Essentially, international trade is the process of exchanging goods or services between different countries, including manufactured goods, commodities, and even labour. It represents purchasing goods or services between a seller and an international buyer.

However, where it gets a little more complicated is that international trade involves financial, tax, administrative, and customs issues, which can make the process more complex.

An Overview of International Payment Methods

International trade comes with significantly higher risks compared to a domestic transaction. This is because there could be language, political, and legislative differences in addition to the complications of working in different currencies.

So, it is important to understand how international payments work, as well as the specific characteristics and risks associated with each method.

Secure Payment Options for International Trade

While there are numerous options to facilitate payments in international trade, the most secure payment options include:

Documentary Credit

Documentary credit, or as it is sometimes known a Bill of Exchange, is an international payment method that offers the most balanced risk for both the seller and buyer.

Although the seller will not be paid before they send the shipment, the shipment won't be received until the buyer pays the amount due in full or makes a firm commitment to pay on a specified date.

The buyer and seller draw up a contract of sale, and the seller can then ship the goods and provide their bank with the required documents.

This should include a Bill of Lading, which documents the goods for shipment. The collecting bank then sends a payment order to the bank of the buyer, requesting payment.

Once the buyer pays in full, the seller’s bank sends the shipping documents along to the buyer’s bank. The buyer can then receive the shipment. This creates one of the most secure methods for both parties, offering a guaranteed payment.

Documentary credit works best when there is a similar level of reliability and trust between the buyer and seller. The seller and buyer can settle the financial transaction using their preferred method, including cash, a corporate card, or an electronic funds transfer from a business account.

Cash in Advance

Cash in advance offers the lowest risk for exporters, but importers assume a high-risk payment obligation. It requires importers to make full payment into the seller's bank account before the exporter issues the shipping documents and sends the goods.

This eliminates the risk of non-payment for the exporter, but as the importer pays before receiving, their risk is substantial.
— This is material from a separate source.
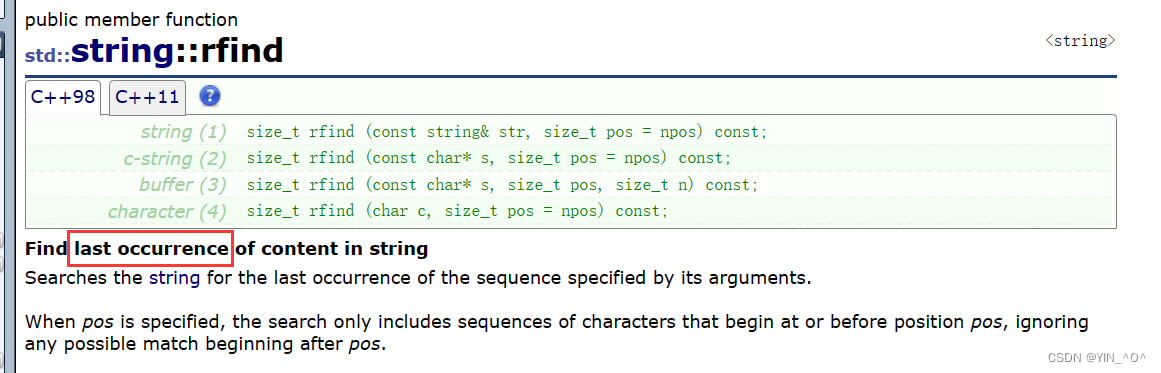Select the character (4) overload label
This screenshot has height=373, width=1161.
click(x=167, y=212)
The cash in advance payment method is only likely to work when the exporter has a strong reputation, particularly if they are dealing with a new buyer or one with a poor credit rating.

However, there is a risk that the exporter may negate their competitive advantage, with the risk that they will lose business to companies that offer more flexibility. Both parties need to be comfortable with the payment arrangement to continue the trading relationship.

Open Account Transaction

An open account is one of the most common methods of payment, and it’s perhaps the best payment method for the buyer, but it provides the greatest risk for the seller. Essentially, it is a credit transaction where the seller ships the goods to the buyer before they receive payment. The seller offers extended payment terms of 30, 60, or 90 days after the delivery has been confirmed or the invoice has been issued.

This payment is popular for international trade as it offers more flexible payment terms. The seller can delay payment until they have received and inspected the goods, allowing for easier expense management.

However, it is typically reserved for importers and exporters with a long-standing relationship, since the seller needs to trust that they will receive payment at the agreed time.

In simple terms, the seller is extending the buyer credit for up to 90 days, allowing foreign buyers to improve cash flow. This encourages repeat business from buyers who appreciate the flexibility.

There is a payment risk for the seller, but there is lower admin associated with an open account, making international sales easier to manage.

How to Select a Payment Method for International Trade

Every business and enterprise is different, so you need to choose a payment method that works best for your international trade transactions. There are several factors to consider:

Assess the Risks

Different payment methods allocate the risk between both the buyer and seller, so you must ensure that your chosen payment method aligns with your risk tolerance.

For example, an advance payment places the buyer at higher risk, while an open account leaves the seller at higher risk. Choose a payment method that provides an acceptable balance of power.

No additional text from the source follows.